TASK LIST »
A. In the article about the Polish education minister protest, copy out everything from "In his role, Czarnek" down to "confront each other.".
B. According to the article about the Polish education minister protest, how many professors and other academics signed the petition vowing to boycott Czarnek?
C. Pick up the article about the Polish education minister protest after its last sentence and keep writing.

----- PROVIDED TEXT

Polish academics protest ‘fundamentalist’ education minister
WARSAW, Poland (AP) — Activists dressed as security guards climbed onto a balcony of a Polish Education Ministry building early Wednesday and hung a banner protesting the appointment of a new minister whom they consider to be a religious fundamentalist and a danger to the nation’s youth and universities.
Many university academics in Poland are protesting the conservative government’s appointment of Przemyslaw Czarnek, who has said that LGBT people aren’t equal to “normal people,” women were created to produce children and who has voiced support for corporal punishment.
The banner that two activists hung said “Boycott Czarnek. Homophobe. Xenophobe. Fundamentalist.” Security guards removed it quickly, before the minister arrived at work, and a large contingent of police officers showed up to question the two activists.
Wearing orange security vests and hardhats, they used a long ladder to climb up to a balcony and hang the banner.
Rafal Suszek, an assistant professor of physics at Warsaw University who was one of the two, told a police officer who questioned him afterwards that he believed a man with Czarnek’s “backward views” shouldn’t be allowed to have such a position of authority.
Wearing a mask, Suszek added that Czarnek represents a “virus of hate” more dangerous than the coronavirus.
Suszek later told The Associated Press that he and his fellow activist were charged with the illegal hanging of banners and not adhering to social distancing rules.
Suszek is one of 2,700 professors and other academics to sign a petition vowing to boycott Czarnek, a member of the ruling conservative party, Law and Justice, who was sworn in this week by President Andrzej Duda.
In his role, Czarnek will oversee the nation’s system of schools and universities. He was named in a recent government reshuffle, but was sworn in two weeks after the other ministers as he recovered from COVID-19.
Duda said that appointing Czarnek would help restore some ideological balance to academia, which he said has been dominated by left-wing views.
“In recent years, people trying to achieve higher ranks in scientific development ... have been brutally attacked for not having a worldview that is politically correct, that is, liberal-leftist,” Duda said. He said university life would be made richer by having people with opposing views confront each other.
The protesting academics, however, view Czarnek, who has also taken part in demonstrations organized by a far-right organization, the National Radical Camp, as an extremist and religious fundamentalist who risks damaging Poland’s educational system. They fear his hostility towards gays and lesbians means he won’t act to protect young sexual minorities, who sometimes suffer from depression and bullying, and that he could seek to suppress academic research into areas like gender studies.

----------
----- SUPPLIED MATERIAL

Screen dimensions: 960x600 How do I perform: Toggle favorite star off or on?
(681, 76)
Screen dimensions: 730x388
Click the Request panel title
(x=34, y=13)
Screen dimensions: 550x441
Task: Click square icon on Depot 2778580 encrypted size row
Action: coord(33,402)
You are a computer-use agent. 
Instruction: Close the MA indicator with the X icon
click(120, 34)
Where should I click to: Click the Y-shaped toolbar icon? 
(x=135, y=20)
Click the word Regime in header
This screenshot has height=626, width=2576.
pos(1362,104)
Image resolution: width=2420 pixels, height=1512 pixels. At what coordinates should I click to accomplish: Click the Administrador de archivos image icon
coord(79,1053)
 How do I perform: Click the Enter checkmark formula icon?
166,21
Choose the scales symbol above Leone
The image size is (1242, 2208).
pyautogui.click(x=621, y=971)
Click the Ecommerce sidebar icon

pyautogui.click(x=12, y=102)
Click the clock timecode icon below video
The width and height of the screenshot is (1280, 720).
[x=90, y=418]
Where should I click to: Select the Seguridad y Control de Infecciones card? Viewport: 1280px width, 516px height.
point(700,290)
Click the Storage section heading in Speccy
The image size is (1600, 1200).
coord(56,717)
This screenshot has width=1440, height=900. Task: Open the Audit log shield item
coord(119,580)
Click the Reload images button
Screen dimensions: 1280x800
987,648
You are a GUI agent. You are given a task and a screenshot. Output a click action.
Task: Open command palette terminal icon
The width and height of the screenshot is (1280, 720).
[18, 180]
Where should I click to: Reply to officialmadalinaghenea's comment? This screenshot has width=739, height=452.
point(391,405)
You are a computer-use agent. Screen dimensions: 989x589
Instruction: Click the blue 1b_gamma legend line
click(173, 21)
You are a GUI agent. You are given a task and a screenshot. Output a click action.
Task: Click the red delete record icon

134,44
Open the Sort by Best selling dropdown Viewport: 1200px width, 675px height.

----------

ANSWERS »
A.
In his role, Czarnek will oversee the nation’s system of schools and universities. He was named in a recent government reshuffle, but was sworn in two weeks after the other ministers as he recovered from COVID-19.
Duda said that appointing Czarnek would help restore some ideological balance to academia, which he said has been dominated by left-wing views.
“In recent years, people trying to achieve higher ranks in scientific development ... have been brutally attacked for not having a worldview that is politically correct, that is, liberal-leftist,” Duda said. He said university life would be made richer by having people with opposing views confront each other.

B. 2,700

C.
“Before our eyes a symbolic rape of Polish education and science is taking place,” says the petition.
The academics’ petition calls on members of the academic community to boycott events that Czarnek takes part in and to refuse to participate in the work of any collegial bodies that could subvert humanistic values. However, they say they won’t take any steps that would hurt their institutions, such as not teaching their students.
During this year’s summer presidential campaign that culminated in Duda’s reelection to a second term, Czarnek, who worked on that campaign, drew controversy for language against LGBT people.
He said at the time: “Let’s protect ourselves against LGBT ideology and stop listening to idiocy about some human rights or some equality. These people are not equal to normal people.”
After those words, broadcast on TV, caused a huge uproar, he insisted they were taken out of context and he later clarified his view, saying: “LGBT people are people, and LGBT ideology is ideology.”
A professor of law at the Catholic University of Lublin, Czarnek had also called LGBT “deviants” and faced disciplinary proceedings at his university for his statements.
The 43-year-old father of two has argued that parents — under certain conditions — have the constitutional right to inflict corporal punishment on their children.
He has suggested that women’s key role is to have children and that they should start early.
In a lecture last year during a scholarly conference, he argued that modern society’s message that women can first pursue a career “and then maybe a child … leads to dire consequences.”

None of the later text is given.